Wirtschaftsminister Habeck (links), Bundeskanzler Scholz (Mitte) und Finanzminister Lindner (rechts) bei der Eröffnung der FSRU „Höegh Esperanza“ (Hintergrund).

Wirtschaftsminister Habeck (links), Bundeskanzler Scholz (Mitte) und Finanzminister Lindner (rechts) bei der Eröffnung der FSRU „Höegh Esperanza“ (Hintergrund). (Bild: Bundesregierung/Bergmann)

Update vom 04.01.2023: Am 03.01.2023 legte das erste LNG-Schiff – mit dem Namen Maria Energy – mit einer vollständigen Ladung verflüssigtem Erdgas in Wilhelmshaven an. Das Schiff des Energiekonzerns Tsakos Energy Navigation startete am 19. Dezember 2022 in Calcasieu Pass, USA, und wurde in der Verflüssigungsanlage des LNG-Anbieters Venture Global Calcasieu Pass beladen. Die Maria Energy hat ein Volumen von etwa 170.000 m3 LNG getankt, was 97.147.000 m3 Erdgas entspricht – genug, um rund 50.000 deutsche Haushalte ein Jahr lang mit Energie zu versorgen. Diese Lieferung ist Teil des Inbetriebnahme-Prozesses des Terminals in Wilhelmshaven. Der kommerzielle Betrieb soll Mitte Januar 2023 beginnen.

 


Verflüssigtes Erdgas (Liquid Natural Gas, LNG) LNG ist Kern der deutschen Strategie, die weggebrochene Gasversorgung über Pipelines aus Russland zu ersetzen. Bei dem LNG-Terminal in Wilhelmshaven handelt es sich um eine sogenannte Floating Storage and Regasification Unit (FSRU), also ein Spezialschiff, welches Flüssiggas von Tankschiffen aufnehmen, wieder in den Gaszustand versetzen und ins Gasnetz einspeisen kann. Die nun eröffnete FSRU "Höegh Esperanza“ soll dies laut Vertrag mit einer Kapazität von 5 Mrd. m3/a leisten und damit 6 % des deutschen Gasbedarfs decken.
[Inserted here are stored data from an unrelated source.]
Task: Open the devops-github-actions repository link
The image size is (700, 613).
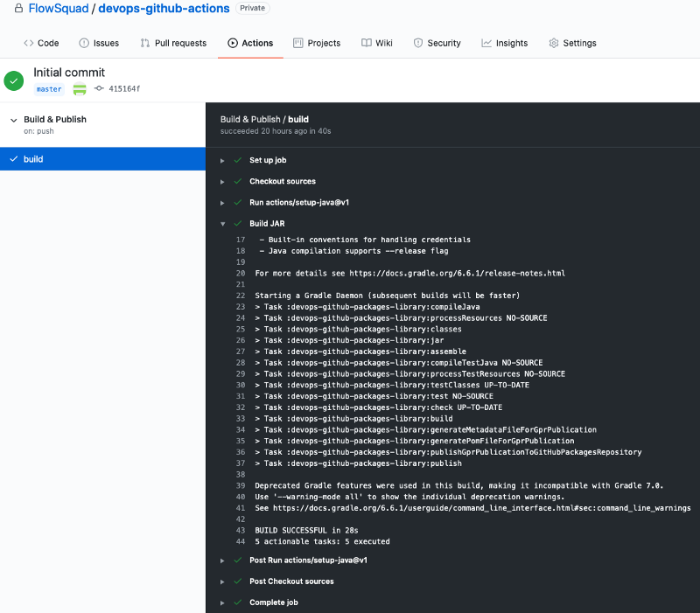Action: click(x=164, y=9)
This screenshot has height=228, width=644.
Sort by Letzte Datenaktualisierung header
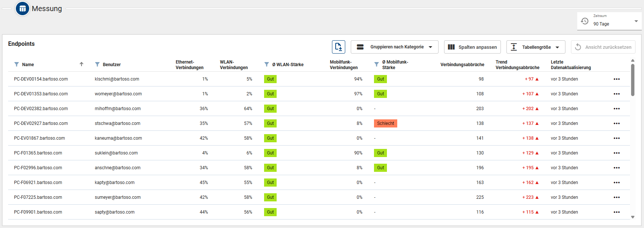pyautogui.click(x=571, y=65)
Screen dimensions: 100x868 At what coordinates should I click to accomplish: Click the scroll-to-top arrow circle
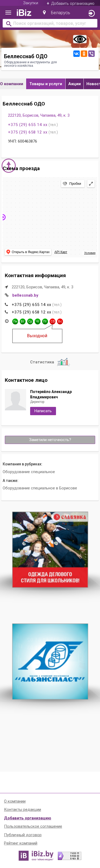[9, 165]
Die Höegh Esperanza ist die erste von zwei FSRU, die die Bundesregierung von der norwegischen Reederei Hoegh gechartert hat. (Hier finden Sie Antworten auf die wichtigsten Fragen rund um das Thema LNG-Terminals.)
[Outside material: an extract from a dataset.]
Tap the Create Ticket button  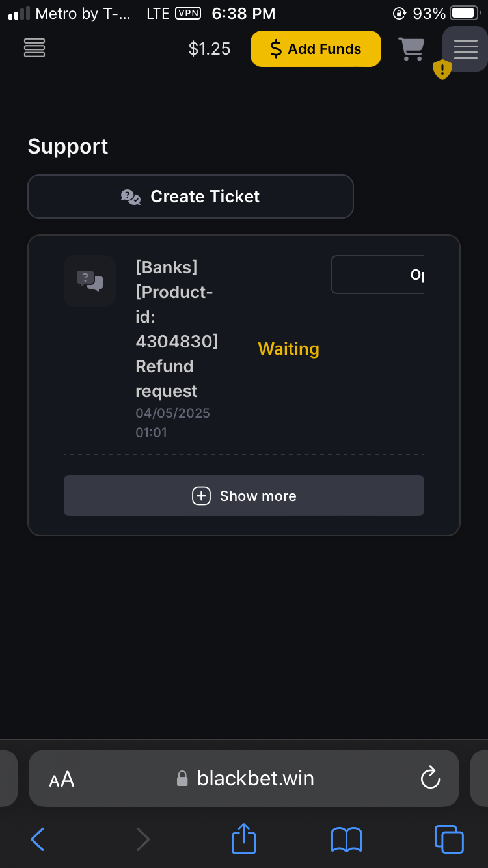(x=190, y=196)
LNG-Ausbau im "Deutschland-Tempo"

Bundeskanzler Olaf Scholz hob bei der Eröffnung des Terminals die rasche Bauzeit und Inbetriebnahme hervor, die auch Vorbild für den Ausbau weiterer Infrastruktur in Deutschland sein soll: "Das ist jetzt das neue Deutschland-Tempo, mit dem wir Infrastruktur voranbringen", so Scholz. Bis Ende 2023 solle die Kapazität für Gasimporte mehr als 30 Mrd. m3/a betragen. Langfristige Lieferverträge mit mehreren Anbietern sollen diese Versorgung sicherstellen und gleichzeitig keine neuen Abhängigkeiten von einzelnen Lieferanten verursachen. Deutschland soll in Zukunft vor allem Gas aus Norwegen, den USA und Golfstaaten wie Katar beziehen.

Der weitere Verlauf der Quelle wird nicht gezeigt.